Regarding the statement in the OP that "it seems that the integrand is undefined on both limits of integration", that's wrong. The integrand is undefined at [tex]x=0[/tex] but the limits for x=±∞ are equal to zero, so they don't pose a problem. The problem is x=0 where the integrand is undefined. So you can't just integrate over any interval that contains 0 in the naive way that romsofia suggested (although he/she noticed his/her mistake; I'm just trying to clarify).
"Also, does the function being even help us at all?"
That just shows that [tex]\int_{-\infty}^{0}\frac{1}{x^{2}} dx=\int_{0}^{+\infty}\frac{1}{x^{2}} dx[/tex] (symmetry).
I'm always annoyed by smartass people adding more confusion to questions than there originally was. (If you're not a smartass I'm not addressing you. No offense meant.) I hope I'm not making the same mistake.

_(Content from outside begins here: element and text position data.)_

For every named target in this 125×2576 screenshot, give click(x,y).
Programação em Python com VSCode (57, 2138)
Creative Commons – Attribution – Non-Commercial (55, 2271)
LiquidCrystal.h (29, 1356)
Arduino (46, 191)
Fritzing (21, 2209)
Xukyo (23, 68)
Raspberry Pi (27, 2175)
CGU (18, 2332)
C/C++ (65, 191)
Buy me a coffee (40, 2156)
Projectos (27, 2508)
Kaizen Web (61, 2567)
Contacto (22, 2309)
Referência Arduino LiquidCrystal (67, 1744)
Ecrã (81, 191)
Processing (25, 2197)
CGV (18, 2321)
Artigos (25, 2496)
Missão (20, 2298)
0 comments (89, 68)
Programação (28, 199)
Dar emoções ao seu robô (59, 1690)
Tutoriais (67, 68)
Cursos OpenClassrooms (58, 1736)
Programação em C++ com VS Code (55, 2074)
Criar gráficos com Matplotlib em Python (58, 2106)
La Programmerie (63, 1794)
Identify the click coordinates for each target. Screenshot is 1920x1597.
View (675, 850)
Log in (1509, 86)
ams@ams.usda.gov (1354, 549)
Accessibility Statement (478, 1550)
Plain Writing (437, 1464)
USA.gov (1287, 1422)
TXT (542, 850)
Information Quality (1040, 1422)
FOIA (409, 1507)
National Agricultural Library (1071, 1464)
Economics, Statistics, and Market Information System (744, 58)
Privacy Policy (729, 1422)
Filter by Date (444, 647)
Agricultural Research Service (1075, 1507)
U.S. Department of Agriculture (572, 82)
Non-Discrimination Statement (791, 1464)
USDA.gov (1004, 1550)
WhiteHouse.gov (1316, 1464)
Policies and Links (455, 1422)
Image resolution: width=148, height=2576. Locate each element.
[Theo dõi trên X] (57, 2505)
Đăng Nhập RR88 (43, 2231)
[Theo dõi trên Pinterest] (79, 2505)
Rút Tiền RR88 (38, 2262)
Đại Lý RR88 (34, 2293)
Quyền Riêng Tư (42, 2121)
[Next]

About Riemann integrability: Yeah, as others have noticed, chiro was talking ********. A continuous function is Riemann integrable. Continuity is a sufficient condition for Riemann integrability. [tex]\frac{1}{x^2}[/tex] is continuous on [tex]\mathbb{R}-{\{0\}}[/tex], so it's Riemann integrable on every compact interval which does not cross x=0. So you can integrate over such intervals in the "naive" way, (just substracting the indefinite integral at the boundary points). Blah!